What needs to be done: Give the data below again exactly as it stands. Omit the pictures.

[[ Provided records open ]]

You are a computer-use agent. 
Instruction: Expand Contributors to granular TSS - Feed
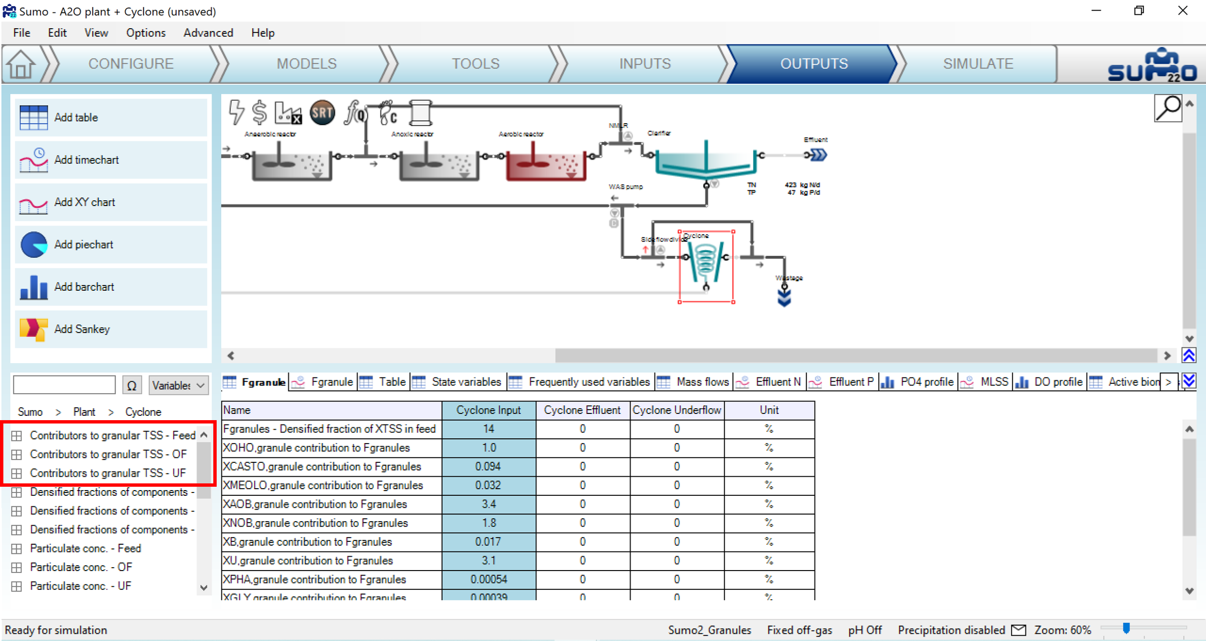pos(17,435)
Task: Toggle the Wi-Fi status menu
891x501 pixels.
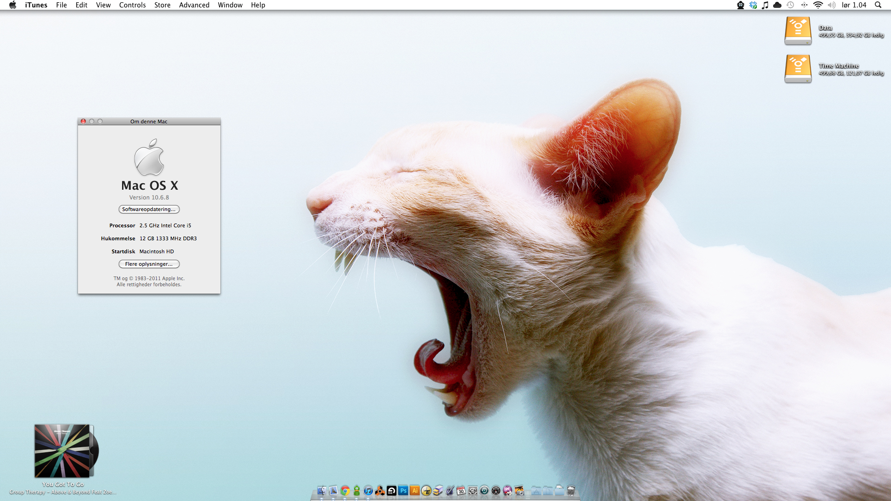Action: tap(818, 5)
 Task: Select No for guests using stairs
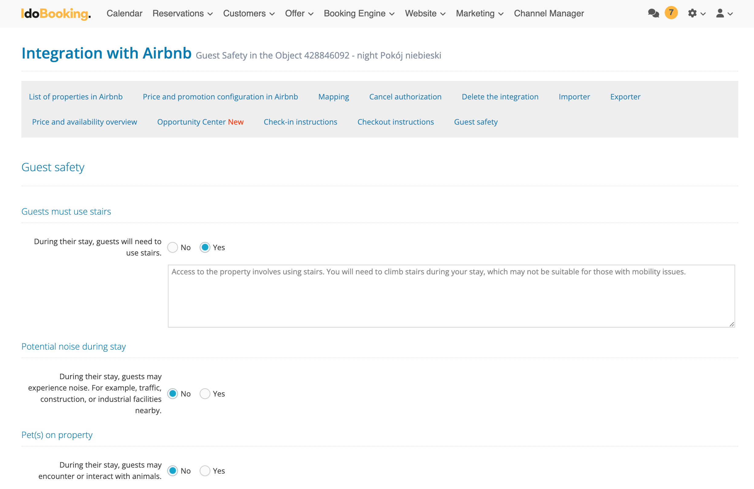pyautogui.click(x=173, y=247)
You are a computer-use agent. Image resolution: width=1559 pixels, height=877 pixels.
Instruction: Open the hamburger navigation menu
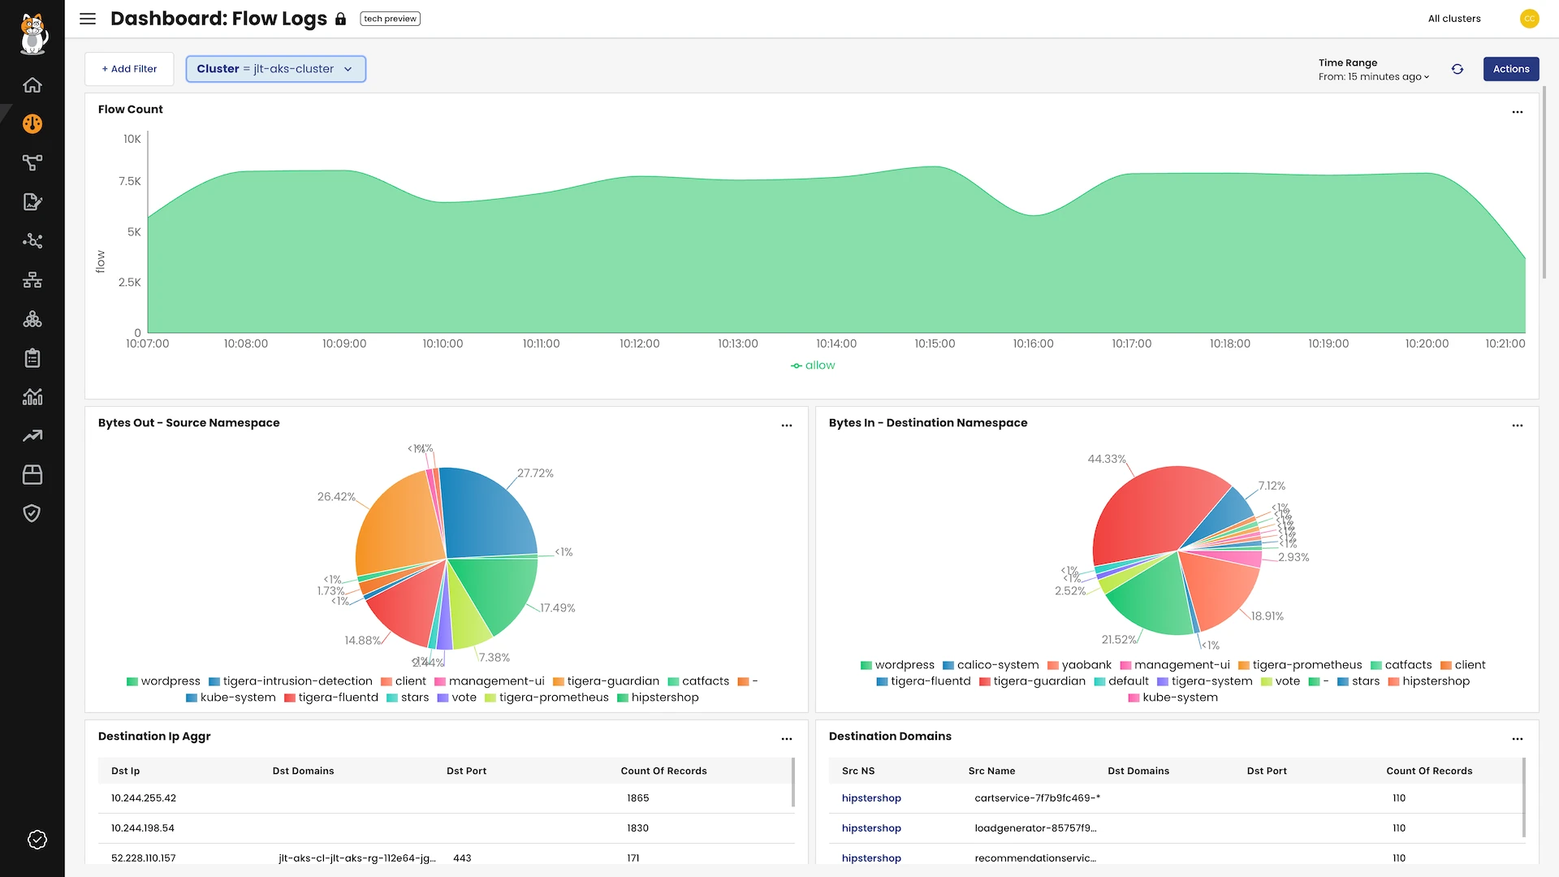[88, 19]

[[ Provided records closed ]]

Written answer:
You are a computer-use agent. 
Instruction: Expand Contributors to granular TSS - Feed
pos(17,435)
Task: Toggle the Wi-Fi status menu
891x501 pixels.
Action: tap(818, 5)
 Task: Select No for guests using stairs
pyautogui.click(x=173, y=247)
You are a computer-use agent. Image resolution: width=1559 pixels, height=877 pixels.
Instruction: Open the hamburger navigation menu
[88, 19]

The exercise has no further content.